1. Un lynchage en règle

La première chose qui me chiffonne c'est qu'aucune preuve n'est requise pour participer au lynchage public, c'est la faculté que l'on accorde à tout à chacun(e) de ruiner la vie et détruire l'honneur d'un homme.

L'avalanche de tweets qui a eu lieu laisse place à plusieurs questions :

S'agit-il de témoignage, de dénonciation ou de délation ?
Quand le témoignage se veut neutre, la dénonciation demande en premier lieu réparation et la délation vise principalement à infliger une souffrance. Il devient très difficile de faire le tri parmi tous ces tweets parce qu'on ne connaît pas l'intention de celles qui les publient. Cet acharnement devient contre-productif car il empêche de légitimer la démarche de certaines et nous pousse inévitablement à douter de tout ce que l'on lit tant cela nous paraît énorme.

Pourquoi les premiers visés sont-ils des hommes de pouvoir ou des hommes célèbres ?
Ils sont peut-être plus enclins à commettre des abus de faiblesse mais les gens qui ont l'indignation facile feignent d'ignorer qu'il est naturel que les femmes soient davantage attirées par un homme socialement puissant plutôt que par le caissier du supermarché du coin. Un exemple très populaire est la secrétaire craquant secrètement sur son patron, qui parvient au bout de plusieurs mois à coucher avec lui parce qu'elle est plus jeune que sa femme. Lorsque le boss brise ses rêves de supplanter sa femme en lui annonçant que c'était juste une amourette et qu'il ne quittera pas son épouse, sous le coup de la déception, pourquoi ne pas prétendre avoir été abusée ? On est en droit de penser que certaines ne sont pas vraiment de bonne foi. Quant à celles qui ont vraiment été victimes d'agressions sexuelles, maintenant qu'elles ont balancé sur Twitter, qu'est-ce que ça leur coûte de plus d'aller porter plainte ?

Qu'est-ce que cela apporte aux femmes de raconter sans preuves et parfois avec beaucoup de vulgarité leurs mauvaises expériences avec la gent masculine ?
Il n'est pas exclu que les femmes se basent sur des faits réels mais ce mouvement leur permet de se servir de leurs expériences pour se donner de l'importance en se ralliant à une "communauté", en somme : exister. Certains tweets ressemblent plus à des purges haineuses, des règlements de compte, qu'à de réelles dénonciations en bonne et due forme, qui n'ont malheureusement pas été faites en temps utiles ni auprès des bonnes personnes.

EXERCICE PROPOSÉ 1:
Répondez à ces questions sur le texte consacré au lynchage public.
(a) D'après le texte, que vise principalement la délation ?
(b) Par quel type d'homme, selon le texte, les femmes seraient-elles davantage attirées que par « le caissier du supermarché du coin » ?
(c) À quoi certains tweets ressemblent-ils davantage qu'à de réelles dénonciations en bonne et due forme ?
EXERCICE PROPOSÉ 2: Poursuivez le texte consacré au lynchage public en reprenant juste après sa dernière phrase.

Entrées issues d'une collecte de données
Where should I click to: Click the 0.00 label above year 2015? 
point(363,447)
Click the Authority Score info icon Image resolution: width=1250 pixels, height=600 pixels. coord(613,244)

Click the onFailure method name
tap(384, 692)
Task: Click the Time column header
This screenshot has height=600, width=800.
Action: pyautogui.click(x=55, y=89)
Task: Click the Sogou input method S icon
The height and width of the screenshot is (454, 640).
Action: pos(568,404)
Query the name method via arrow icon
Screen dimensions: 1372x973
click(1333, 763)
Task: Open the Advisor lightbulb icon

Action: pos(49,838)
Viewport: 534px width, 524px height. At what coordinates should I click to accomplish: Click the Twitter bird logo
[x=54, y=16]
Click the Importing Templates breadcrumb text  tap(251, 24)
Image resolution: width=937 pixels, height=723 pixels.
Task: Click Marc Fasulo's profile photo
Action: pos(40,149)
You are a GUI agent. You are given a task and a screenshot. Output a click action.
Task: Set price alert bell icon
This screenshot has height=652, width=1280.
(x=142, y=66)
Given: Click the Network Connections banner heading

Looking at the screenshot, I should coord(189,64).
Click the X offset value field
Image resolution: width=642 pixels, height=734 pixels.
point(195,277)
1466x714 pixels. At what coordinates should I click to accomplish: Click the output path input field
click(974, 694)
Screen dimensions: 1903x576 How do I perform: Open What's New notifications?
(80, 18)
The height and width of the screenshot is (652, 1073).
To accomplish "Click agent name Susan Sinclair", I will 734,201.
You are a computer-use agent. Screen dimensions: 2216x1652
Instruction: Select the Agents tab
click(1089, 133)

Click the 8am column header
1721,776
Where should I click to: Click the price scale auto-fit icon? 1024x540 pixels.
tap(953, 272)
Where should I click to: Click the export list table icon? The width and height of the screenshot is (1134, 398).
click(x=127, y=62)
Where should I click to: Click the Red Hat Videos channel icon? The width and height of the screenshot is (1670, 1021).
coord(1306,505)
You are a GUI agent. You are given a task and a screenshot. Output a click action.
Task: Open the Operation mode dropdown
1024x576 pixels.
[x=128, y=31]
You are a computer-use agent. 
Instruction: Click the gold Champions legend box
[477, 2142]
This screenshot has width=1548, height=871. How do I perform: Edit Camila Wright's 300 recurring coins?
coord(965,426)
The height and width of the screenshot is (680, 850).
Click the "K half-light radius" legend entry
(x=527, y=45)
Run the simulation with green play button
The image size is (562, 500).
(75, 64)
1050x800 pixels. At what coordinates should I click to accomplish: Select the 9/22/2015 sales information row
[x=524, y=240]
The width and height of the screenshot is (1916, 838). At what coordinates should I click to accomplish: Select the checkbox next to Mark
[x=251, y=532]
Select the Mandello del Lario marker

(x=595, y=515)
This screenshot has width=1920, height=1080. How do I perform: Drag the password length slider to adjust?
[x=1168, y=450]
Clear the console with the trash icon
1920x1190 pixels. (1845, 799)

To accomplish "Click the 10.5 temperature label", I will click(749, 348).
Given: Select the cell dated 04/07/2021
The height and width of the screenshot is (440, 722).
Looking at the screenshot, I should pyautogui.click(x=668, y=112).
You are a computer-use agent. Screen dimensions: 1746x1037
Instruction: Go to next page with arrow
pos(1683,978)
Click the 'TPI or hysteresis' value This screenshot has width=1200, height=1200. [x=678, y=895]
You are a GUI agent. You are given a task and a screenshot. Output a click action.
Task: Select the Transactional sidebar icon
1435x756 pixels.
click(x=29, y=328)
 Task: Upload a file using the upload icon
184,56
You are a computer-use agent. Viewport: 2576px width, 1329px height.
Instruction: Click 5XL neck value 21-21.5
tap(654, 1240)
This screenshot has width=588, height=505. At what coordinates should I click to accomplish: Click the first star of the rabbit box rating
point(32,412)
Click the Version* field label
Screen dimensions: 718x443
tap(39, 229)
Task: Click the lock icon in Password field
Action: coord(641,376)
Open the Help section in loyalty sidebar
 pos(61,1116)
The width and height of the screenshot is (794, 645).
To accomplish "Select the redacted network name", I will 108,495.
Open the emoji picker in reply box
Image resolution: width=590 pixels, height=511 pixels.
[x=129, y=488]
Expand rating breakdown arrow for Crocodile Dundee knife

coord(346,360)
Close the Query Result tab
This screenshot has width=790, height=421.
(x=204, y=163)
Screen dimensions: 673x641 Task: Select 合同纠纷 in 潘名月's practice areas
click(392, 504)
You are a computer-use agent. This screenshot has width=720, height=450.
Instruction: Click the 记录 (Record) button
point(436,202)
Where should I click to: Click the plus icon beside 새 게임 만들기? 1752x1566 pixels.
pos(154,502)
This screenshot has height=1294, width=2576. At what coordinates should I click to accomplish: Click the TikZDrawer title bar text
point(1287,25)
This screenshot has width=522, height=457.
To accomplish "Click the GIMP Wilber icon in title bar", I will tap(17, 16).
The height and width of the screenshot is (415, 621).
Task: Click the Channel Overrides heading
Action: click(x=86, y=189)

RÉPONSE 1:
(a) Elle vise principalement à infliger une souffrance.
(b) Par un homme socialement puissant.
(c) À des purges haineuses, des règlements de compte.

RÉPONSE 2:
La puissance de cet élan de délation ne sert-il pas surtout les intérêts de personnes cupides, rancunières ou simplement méchantes ?
Même s'il y a un fond de vérité, il faut distinguer le petit jeu de séduction auquel elles ont consenti au début et qui est allé trop loin, la remarque sexiste (certes, dégueulasse) gratuite mais pas méchante ou la drague maladroite, trop entreprenante, du véritable harcèlement (qui se définit comme la soumission de quelqu'un à d'incessantes petites attaques) et de l'agression (attaque non provoquée, injustifiée et brutale contre quelqu'un). Enfin, une dénonciation sans preuve peut se retourner en procès pour calomnie.
De toute façon, les jugements portés par les femmes et les dénonciations qui en découlent sont biaisées par un climat ambiant de paranoïa, de phobie et de mythomanie mélangées, qui encourage beaucoup de femmes à se sentir agressées même quand elles ne le sont pas.

Dans de telles conditions, les véritables agresseurs ne se sentiront pas nécessairement en danger car le #balancetonporc est beaucoup trop utilisé, pour le meilleur comme pour le pire. Je ne pense pas que la société patriarcale nous ait encouragés à douter d'emblée de la bonne foi des femmes, mais je pense que les conditions du débat et des accusations ne vont pas dans le sens ni dans l'intérêt direct des femmes victimes.

#Balancetonporc pour dénoncer le harcèlement sexuel

2.Tous les hommes ne sont pas Harvey Weinstein

Comment interpréter la surmédiatisation de l'affaire Harvey Weinstein qui crée ce climat de paranoïa et représente l'occasion de  faire tomber un puissant de plus grâce à un procédé critiqué depuis les années 40 : la délation ?

Mettre en lumière l'affaire Weinstein a encouragé les femmes à prendre la parole (ce qui est louable) mais aussi à s'identifier à toutes les actrices célèbres d'Hollywood. Pourquoi donc toutes ces femmes sur Twitter comparent-elles leur cas avec celui de Marion Cotillard ou d'Eva Green ?

Les femmes, qui s'identifient à toutes leurs idoles, se sentent obligées de parler des hommes qui les harcèlent, elles aussi. Mais tout homme est-il à ce point un harceleur potentiel ? Quel est le point commun entre un homme comme moi et Harvey Weinstein ?

Il faut réaliser qu'Harvey Weinstein, l'un des plus puissants producteurs américains, reste un cas particulier d'agresseur sexuel : dans ce milieu de strass et de paillettes, l'alcool et la drogue coulent à flots, les gens de ce monde n'ont plus vraiment les pieds sur terre.
Les hommes qui soutiennent ces dérives dénonciatrices font partie de ceux qui aiment voir tomber les puissants mais les envient peut-être et auraient potentiellement agi comme eux s'ils en avaient eu la possibilité. Je trouve qu'Harvey Weinstein, en perdant sa femme et son honneur, en étant en cure de désintoxication et en faisant face à plusieurs procès, est déjà bien puni. Le déferlement de dégoût supplémentaire ressemble plus à de la délation haineuse, à de la frustration… Depuis une époque pas si lointaine de notre histoire, nous vivons dans une culture où la délation est perçue comme malsaine. Or, ici, elle semble encouragée et valorisée par les médias.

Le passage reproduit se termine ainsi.